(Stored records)

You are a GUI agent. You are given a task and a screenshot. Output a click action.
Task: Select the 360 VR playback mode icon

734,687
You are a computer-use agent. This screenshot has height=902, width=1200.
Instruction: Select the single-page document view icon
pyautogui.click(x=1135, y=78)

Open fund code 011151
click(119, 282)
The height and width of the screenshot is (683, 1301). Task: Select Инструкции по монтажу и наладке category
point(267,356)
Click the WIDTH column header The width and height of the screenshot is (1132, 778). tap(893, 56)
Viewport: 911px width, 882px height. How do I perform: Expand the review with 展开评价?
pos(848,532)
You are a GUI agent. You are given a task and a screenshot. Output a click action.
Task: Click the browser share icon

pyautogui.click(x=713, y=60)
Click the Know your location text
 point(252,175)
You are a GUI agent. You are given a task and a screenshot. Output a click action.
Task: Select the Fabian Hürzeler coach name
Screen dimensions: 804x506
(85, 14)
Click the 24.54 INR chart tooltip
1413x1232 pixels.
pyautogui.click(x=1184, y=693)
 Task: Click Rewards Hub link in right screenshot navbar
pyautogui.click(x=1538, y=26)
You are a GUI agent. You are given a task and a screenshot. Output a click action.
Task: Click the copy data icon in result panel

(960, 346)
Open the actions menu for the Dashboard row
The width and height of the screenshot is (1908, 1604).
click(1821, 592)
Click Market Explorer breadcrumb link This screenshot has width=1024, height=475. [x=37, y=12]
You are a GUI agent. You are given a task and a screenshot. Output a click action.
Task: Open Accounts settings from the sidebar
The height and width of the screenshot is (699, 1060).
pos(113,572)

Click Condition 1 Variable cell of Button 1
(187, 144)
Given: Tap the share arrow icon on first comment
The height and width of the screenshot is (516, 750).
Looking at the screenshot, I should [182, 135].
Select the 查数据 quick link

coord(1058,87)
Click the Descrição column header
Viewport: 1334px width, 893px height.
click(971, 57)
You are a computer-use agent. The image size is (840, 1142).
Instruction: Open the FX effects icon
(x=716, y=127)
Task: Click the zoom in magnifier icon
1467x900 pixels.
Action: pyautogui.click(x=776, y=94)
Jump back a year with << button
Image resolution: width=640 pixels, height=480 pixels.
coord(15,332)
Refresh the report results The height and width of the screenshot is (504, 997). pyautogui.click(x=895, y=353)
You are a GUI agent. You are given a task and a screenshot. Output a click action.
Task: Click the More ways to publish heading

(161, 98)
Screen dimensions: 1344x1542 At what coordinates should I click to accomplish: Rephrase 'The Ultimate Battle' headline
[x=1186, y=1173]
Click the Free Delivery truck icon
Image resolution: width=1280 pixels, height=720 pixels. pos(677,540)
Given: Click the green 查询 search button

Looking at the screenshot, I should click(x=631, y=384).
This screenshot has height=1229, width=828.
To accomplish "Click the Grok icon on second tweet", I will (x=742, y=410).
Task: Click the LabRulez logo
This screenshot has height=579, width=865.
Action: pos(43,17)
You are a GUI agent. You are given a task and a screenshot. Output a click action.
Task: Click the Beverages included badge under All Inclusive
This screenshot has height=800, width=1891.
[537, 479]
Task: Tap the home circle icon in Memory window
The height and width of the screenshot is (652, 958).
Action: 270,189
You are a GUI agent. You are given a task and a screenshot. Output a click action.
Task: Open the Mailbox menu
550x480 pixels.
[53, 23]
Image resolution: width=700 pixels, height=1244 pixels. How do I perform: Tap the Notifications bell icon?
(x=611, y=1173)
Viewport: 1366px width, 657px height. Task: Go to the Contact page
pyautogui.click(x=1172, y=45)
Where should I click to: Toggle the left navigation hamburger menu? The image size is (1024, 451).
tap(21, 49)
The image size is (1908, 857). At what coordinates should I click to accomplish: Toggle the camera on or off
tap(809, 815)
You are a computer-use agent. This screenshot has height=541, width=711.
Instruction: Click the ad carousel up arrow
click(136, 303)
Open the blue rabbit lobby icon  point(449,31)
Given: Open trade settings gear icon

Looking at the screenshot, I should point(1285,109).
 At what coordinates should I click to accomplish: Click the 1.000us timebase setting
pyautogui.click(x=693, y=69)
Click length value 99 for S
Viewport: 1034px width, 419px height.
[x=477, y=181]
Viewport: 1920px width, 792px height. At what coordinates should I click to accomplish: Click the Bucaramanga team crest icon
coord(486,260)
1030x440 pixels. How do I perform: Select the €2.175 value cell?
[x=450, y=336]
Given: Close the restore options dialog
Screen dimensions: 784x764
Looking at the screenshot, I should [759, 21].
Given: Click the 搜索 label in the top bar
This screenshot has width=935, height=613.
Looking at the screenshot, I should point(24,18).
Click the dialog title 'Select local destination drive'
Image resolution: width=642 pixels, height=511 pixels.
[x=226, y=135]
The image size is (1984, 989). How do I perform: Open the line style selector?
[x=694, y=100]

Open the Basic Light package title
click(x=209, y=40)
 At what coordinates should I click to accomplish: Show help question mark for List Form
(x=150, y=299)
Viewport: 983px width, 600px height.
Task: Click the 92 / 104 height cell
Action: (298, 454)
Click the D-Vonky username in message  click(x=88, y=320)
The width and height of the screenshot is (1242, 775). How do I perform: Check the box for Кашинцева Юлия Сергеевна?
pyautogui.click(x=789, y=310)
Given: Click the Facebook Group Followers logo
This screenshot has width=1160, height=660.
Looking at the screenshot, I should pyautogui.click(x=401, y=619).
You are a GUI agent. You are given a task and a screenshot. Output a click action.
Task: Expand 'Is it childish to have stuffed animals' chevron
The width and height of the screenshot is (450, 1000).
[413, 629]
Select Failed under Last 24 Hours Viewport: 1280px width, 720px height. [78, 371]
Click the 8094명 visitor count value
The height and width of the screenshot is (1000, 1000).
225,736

* EXERCISE: Give back each entry so that it matches the original word for word.

* OUTPUT OF THE EXERCISE:
You are a GUI agent. You are given a task and a screenshot. Output a click action.
Task: Select the 360 VR playback mode icon

734,687
You are a computer-use agent. This screenshot has height=902, width=1200.
Instruction: Select the single-page document view icon
pyautogui.click(x=1135, y=78)

Open fund code 011151
click(119, 282)
The height and width of the screenshot is (683, 1301). Task: Select Инструкции по монтажу и наладке category
point(267,356)
Click the WIDTH column header The width and height of the screenshot is (1132, 778). tap(893, 56)
Viewport: 911px width, 882px height. How do I perform: Expand the review with 展开评价?
pos(848,532)
You are a GUI agent. You are given a task and a screenshot. Output a click action.
Task: Click the browser share icon

pyautogui.click(x=713, y=60)
Click the Know your location text
 point(252,175)
You are a GUI agent. You are given a task and a screenshot. Output a click action.
Task: Select the Fabian Hürzeler coach name
Screen dimensions: 804x506
(85, 14)
Click the 24.54 INR chart tooltip
1413x1232 pixels.
pyautogui.click(x=1184, y=693)
 Task: Click Rewards Hub link in right screenshot navbar
pyautogui.click(x=1538, y=26)
You are a GUI agent. You are given a task and a screenshot. Output a click action.
Task: Click the copy data icon in result panel

(960, 346)
Open the actions menu for the Dashboard row
The width and height of the screenshot is (1908, 1604).
click(1821, 592)
Click Market Explorer breadcrumb link This screenshot has width=1024, height=475. [x=37, y=12]
You are a GUI agent. You are given a task and a screenshot. Output a click action.
Task: Open Accounts settings from the sidebar
The height and width of the screenshot is (699, 1060).
pos(113,572)

Click Condition 1 Variable cell of Button 1
(187, 144)
Given: Tap the share arrow icon on first comment
The height and width of the screenshot is (516, 750).
Looking at the screenshot, I should [182, 135].
Select the 查数据 quick link

coord(1058,87)
Click the Descrição column header
Viewport: 1334px width, 893px height.
click(971, 57)
You are a computer-use agent. The image size is (840, 1142).
Instruction: Open the FX effects icon
(x=716, y=127)
Task: Click the zoom in magnifier icon
1467x900 pixels.
Action: pyautogui.click(x=776, y=94)
Jump back a year with << button
Image resolution: width=640 pixels, height=480 pixels.
coord(15,332)
Refresh the report results The height and width of the screenshot is (504, 997). pyautogui.click(x=895, y=353)
You are a GUI agent. You are given a task and a screenshot. Output a click action.
Task: Click the More ways to publish heading

(161, 98)
Screen dimensions: 1344x1542 At what coordinates should I click to accomplish: Rephrase 'The Ultimate Battle' headline
[x=1186, y=1173]
Click the Free Delivery truck icon
Image resolution: width=1280 pixels, height=720 pixels. pos(677,540)
Given: Click the green 查询 search button

Looking at the screenshot, I should click(x=631, y=384).
This screenshot has height=1229, width=828.
To accomplish "Click the Grok icon on second tweet", I will (x=742, y=410).
Task: Click the LabRulez logo
This screenshot has height=579, width=865.
Action: pos(43,17)
You are a GUI agent. You are given a task and a screenshot. Output a click action.
Task: Click the Beverages included badge under All Inclusive
This screenshot has height=800, width=1891.
[537, 479]
Task: Tap the home circle icon in Memory window
The height and width of the screenshot is (652, 958).
Action: 270,189
You are a GUI agent. You are given a task and a screenshot. Output a click action.
Task: Open the Mailbox menu
550x480 pixels.
[53, 23]
Image resolution: width=700 pixels, height=1244 pixels. How do I perform: Tap the Notifications bell icon?
(x=611, y=1173)
Viewport: 1366px width, 657px height. Task: Go to the Contact page
pyautogui.click(x=1172, y=45)
Where should I click to: Toggle the left navigation hamburger menu? The image size is (1024, 451).
tap(21, 49)
The image size is (1908, 857). At what coordinates should I click to accomplish: Toggle the camera on or off
tap(809, 815)
You are a computer-use agent. This screenshot has height=541, width=711.
Instruction: Click the ad carousel up arrow
click(136, 303)
Open the blue rabbit lobby icon  point(449,31)
Given: Open trade settings gear icon

Looking at the screenshot, I should point(1285,109).
 At what coordinates should I click to accomplish: Click the 1.000us timebase setting
pyautogui.click(x=693, y=69)
Click length value 99 for S
Viewport: 1034px width, 419px height.
[x=477, y=181]
Viewport: 1920px width, 792px height. At what coordinates should I click to accomplish: Click the Bucaramanga team crest icon
coord(486,260)
1030x440 pixels. How do I perform: Select the €2.175 value cell?
[x=450, y=336]
Given: Close the restore options dialog
Screen dimensions: 784x764
Looking at the screenshot, I should [759, 21].
Given: Click the 搜索 label in the top bar
This screenshot has width=935, height=613.
Looking at the screenshot, I should point(24,18).
Click the dialog title 'Select local destination drive'
Image resolution: width=642 pixels, height=511 pixels.
[x=226, y=135]
The image size is (1984, 989). How do I perform: Open the line style selector?
[x=694, y=100]

Open the Basic Light package title
click(x=209, y=40)
 At what coordinates should I click to accomplish: Show help question mark for List Form
(x=150, y=299)
Viewport: 983px width, 600px height.
Task: Click the 92 / 104 height cell
Action: (298, 454)
Click the D-Vonky username in message  click(x=88, y=320)
The width and height of the screenshot is (1242, 775). How do I perform: Check the box for Кашинцева Юлия Сергеевна?
pyautogui.click(x=789, y=310)
Given: Click the Facebook Group Followers logo
This screenshot has width=1160, height=660.
Looking at the screenshot, I should pyautogui.click(x=401, y=619).
You are a GUI agent. You are given a task and a screenshot. Output a click action.
Task: Expand 'Is it childish to have stuffed animals' chevron
The width and height of the screenshot is (450, 1000).
[413, 629]
Select Failed under Last 24 Hours Viewport: 1280px width, 720px height. [78, 371]
Click the 8094명 visitor count value
The height and width of the screenshot is (1000, 1000).
225,736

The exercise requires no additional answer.